In October 1987, Maine resident Alice Hawkes, then only twenty-three, was k*illed in her apartment. Even though the case was investigated later, there are still some important unanswered questions.

Where is the deadbolt key that the mu*rderer reportedly used to lock himself in after the crime? Why didn’t the police seem to follow the right protocol when they were gathering alibis? The most terrifying question of all is: Is someone who was particularly close to Alice still getting away with ki*lling her?

A grisly crime scene

Alice and her boyfriend Stephen Bouchard lived in an apartment in Westbrook. They met on a camping trip in 1982. On October 3, 1987, she did what she always did on the weekends: she went to the laundromat down the street, while he played golf with his friends.

When she got home around 11 a.m., a neighbor helped her carry her heavy duffel bag full of laundry up the stairs. Alice put some of her clothes away when she got back inside, and then she talked on the phone for 40 minutes with her mother.

Another call from an old school friend seems to have happened, but Alice was interrupted by someone on the other end of the line. The friend said she’d call back, and Alice thought she had just caught her at a bad time.

Stephen called her landlord, Bob Margiloff, the next day to say he couldn’t get into the apartment and was worried about his girlfriend. When Bob opened the door, he saw a bloody path from the living room to the bathroom.

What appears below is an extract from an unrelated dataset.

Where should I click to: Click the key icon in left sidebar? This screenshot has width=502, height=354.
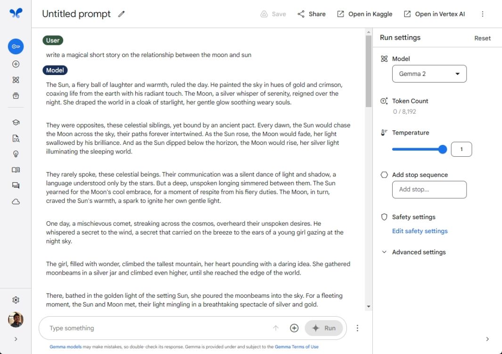pos(16,46)
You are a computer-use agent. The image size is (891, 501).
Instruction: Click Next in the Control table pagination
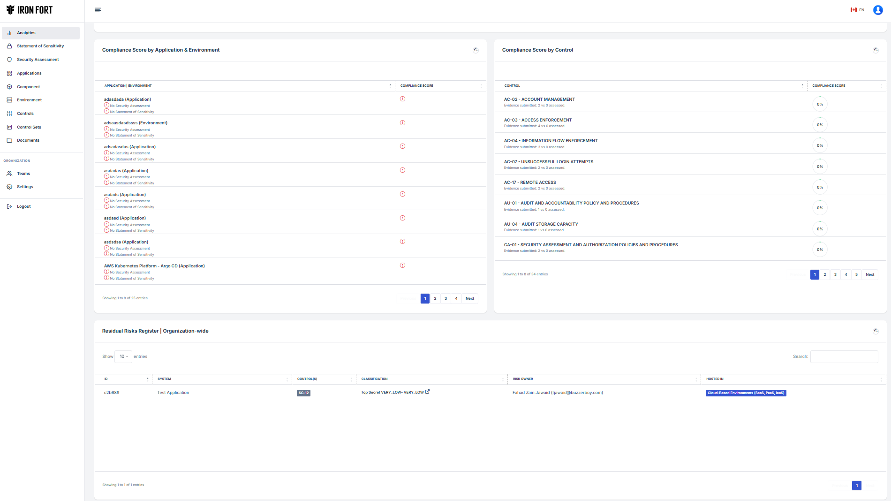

Because he called the police, they followed the blood trail and found Alice’s dead body on the bathroom floor. It turned out that her throat had probably been cut while she was still doing her chores.

A flawed investigation

As the police started to look into the mur*der, they found that Alice’s apartment door and window were locked from the inside when they arrived. They think the k*iller came and went through the front door and locked the deadbolt from the outside with a key that was no longer there.

A conversation was had with Stephen Bouchard, who was in the apartment with the landlord waiting for police just before the body was found. He said that he got home from golfing on Saturday afternoon to find that the apartment was locked and that he didn’t have his key with him.

Alice’s car, on the other hand, was still in the parking lot when Bouchard said he got back in his car with his friends and drove to Portland to spend the night with them. Since then, Alice’s family has said that they think this is strange.

When he came back the next day and Alice still wasn’t there, he called the landlord to get the door to the apartment opened. Even stranger, the landlord said he saw Bouchard at the crime scene looking through Alice’s purse. No one ever explained this.

In fact, Stephen’s landlord said a few strange things about him before the police showed up. It was important to him to point out that Alice’s deadbolt key was on the nightstand, which meant he couldn’t get in. He then bent over the body and touched the mur*der weapon.

In a diagram he made for the police, the landlord later asked, “Which key(s) didn’t Steve have to re-enter Apt 3 when rescue arrived?” Since Bouchard had been given the deadbolt key, he could have opened the door himself.

Something else that doesn’t make sense is that Bouchard and his friends were interviewed together, which doesn’t happen very often. Why was there a break in the process?

It’s important to note that Bouchard has never been even remotely linked to the case, let alone a suspect. However, Alice’s family is still not sure what this means.

Alice’s mother Frances didn’t give up on the case, even though it went cold over time. In order to find out what happened with her daughter’s death, she kept in touch with Maine State Police, did her own interviews, made copious notes, offered rewards, and hired a private investigator.

Rosamary Driggers, Alice’s sister, said, “She never gave up hope and she never stopped trying.”

Bill Stokes, who was Deputy Attorney General in 2009, said he thought Alice’s case was “very solvable,” but he wouldn’t say how. He would only say that it was being looked at. This seemed like a big step forward, but it didn’t work out, and Frances died soon after.

Even worse, in 2016 State Police Lt. Brian McDonough told WGME that “we have a pretty good idea of what happened and who is responsible for it.” But still, no one was named as a suspect.

Yet still waiting

Alice was k*illed 35 years ago, and her family is still waiting for the person who did it to be caught. They are still angry that investigators from the District Attorney’s office haven’t been in touch with them and that there isn’t much information out there about the case.

Mark Sweet, a reporter from the area, put together a website with information about the case to bring more attention to Alice after becoming interested in her story. Her family says this is helping to keep her name alive.

But they say what they want most right now is a sudden new clue that could lead them to Alice’s k*iller for good.

Rosamund said, “I don’t want him to be able to get away from this. I want him to have to face what he did, like we all have to.”

It will be interesting to see if the k*iller was a stranger who got to know Alice in some way, or if it was someone from the area all along. This could happen thanks to DNA technology or even a tip.